An early scrimmage surfaced when the House Republican leadership selected a Presbyterian minister over a Roman Catholic priest as the new House chaplain, even though the priest had received more votes from a House search committee.

The president of the Catholic League, William Donohue, charged: “What they want to do is keep the chaplain post in Protestant hands. There is a residue of anti-Catholicism embedded in the evangelical community.” He lamented that during a 210-year period no Catholic priest ever had held the position of House chaplain.

The uproar intensified when an aide to the speaker of the House alleged Billy Graham, a noted evangelical leader, had called the speaker, supporting the choice of the Presbyterian minister.

Now, dozens of Catholic House Republicans have criticized their leadership for letting the problem fester, making the issue more than a straightforward partisan conflict.

On a parallel track in mid-December, George W. Bush said Jesus was his favorite political philosopher “because he changed my heart.”

Given an opportunity to tell viewers more about Christ’s influence, Bush replied, “Well, if they don’t know, it’s going to be hard to explain.”

Catholics objected.
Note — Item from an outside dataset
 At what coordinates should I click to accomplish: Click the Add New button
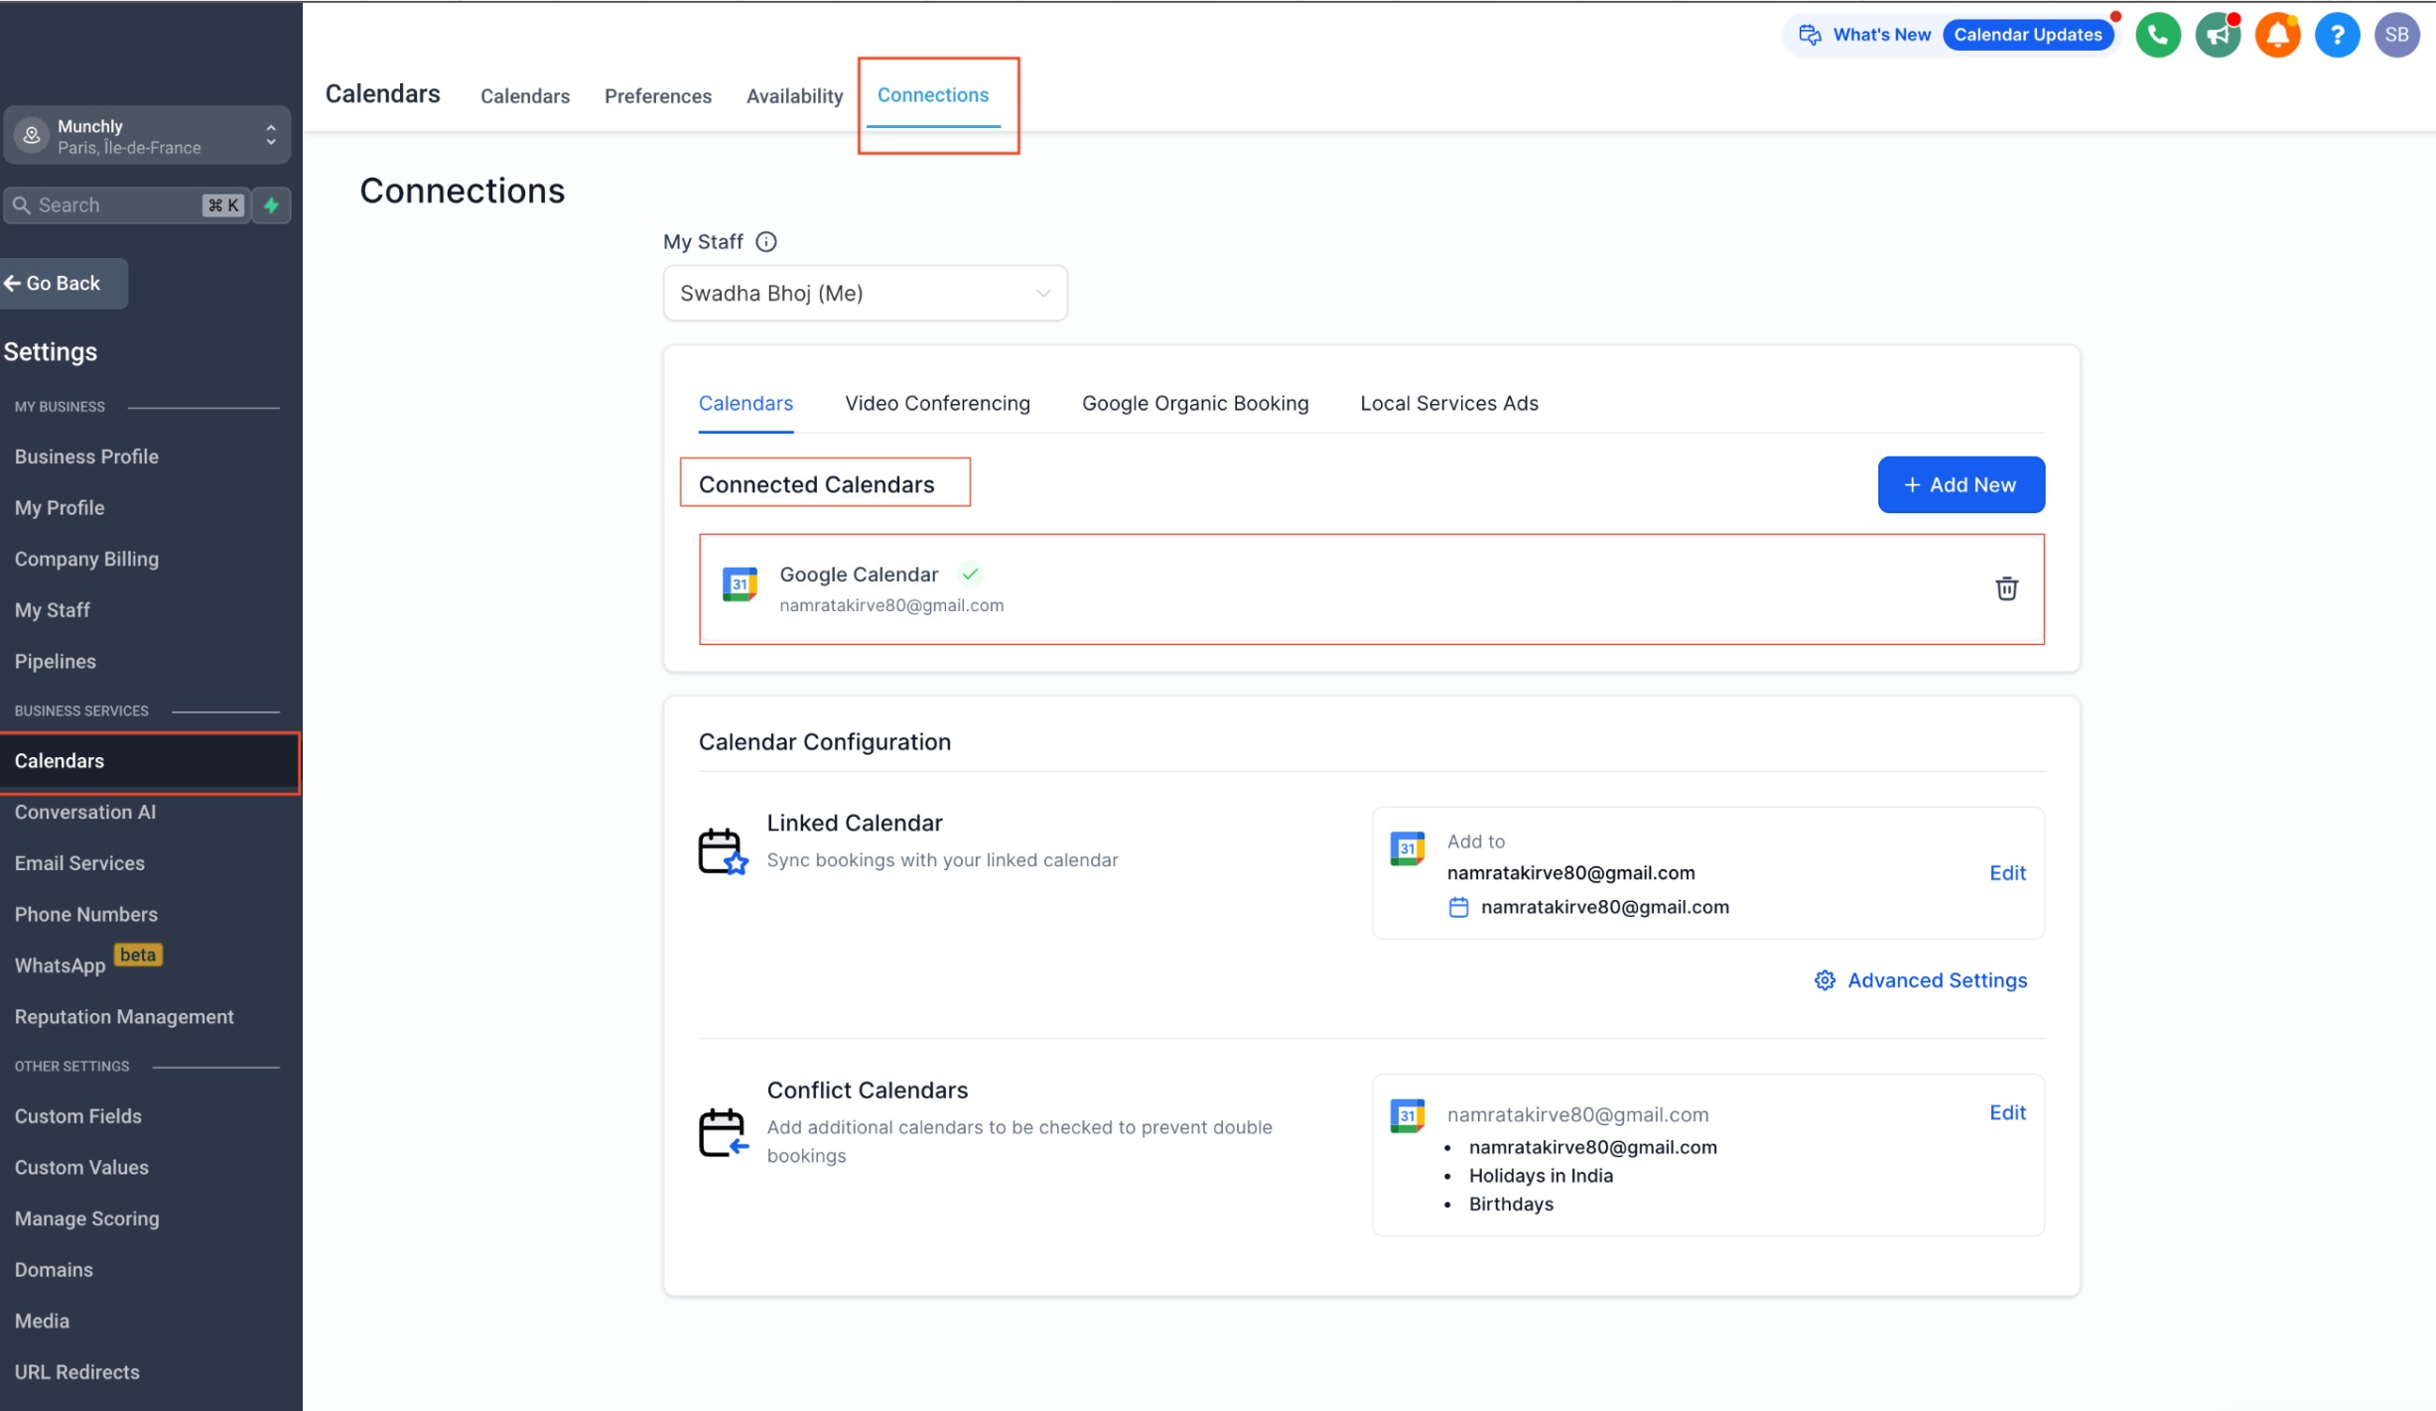click(1961, 485)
Columnist E.J. Dionne wrote, “As a Catholic, I found these words exclusionary and condescending that if you didn’t have his specific kind of religious experience, he couldn’t possibly explain to you what you couldn’t understand.”

Prominent evangelicals applauded Bush’s statement, because his comment proved he was “one of us.”

Following a primary defeat in New Hampshire, Bush went straight to Bob Jones University, seeking the support of the religious right at a school known for its racism and anti-Catholicism.


Once the Republican campaign moved to Michigan, Bob Jones University turned from being an asset to a liability for Bush. Catholic voters received a phone message accusing Bush of “seeking the support of Southern fundamentalists who have expressed anti-Catholic views.”

John McCain then accused Pat Robertson and Jerry Falwell, two religious-right leaders, of being “agents of intolerance” and an “evil influence” over the Republican Party.

To date the conflict between or over Catholics and evangelicals has been largely confined to the Republican Party. Ironically, conservative Catholics and evangelical fundamentalists share common ground, beginning with membership in the Reagan coalition. Both are anti-abortion and anti-Disney. Both perceive the larger culture as hostile to their values and practices.

These points of agreement are not enough, however, to avoid brutal exchanges when secular politicians use religion as a dividing wedge and religious leaders use politics as a battering ram for their agendas. No wonder the nation’s wise founders wanted a wall of separation between church and state.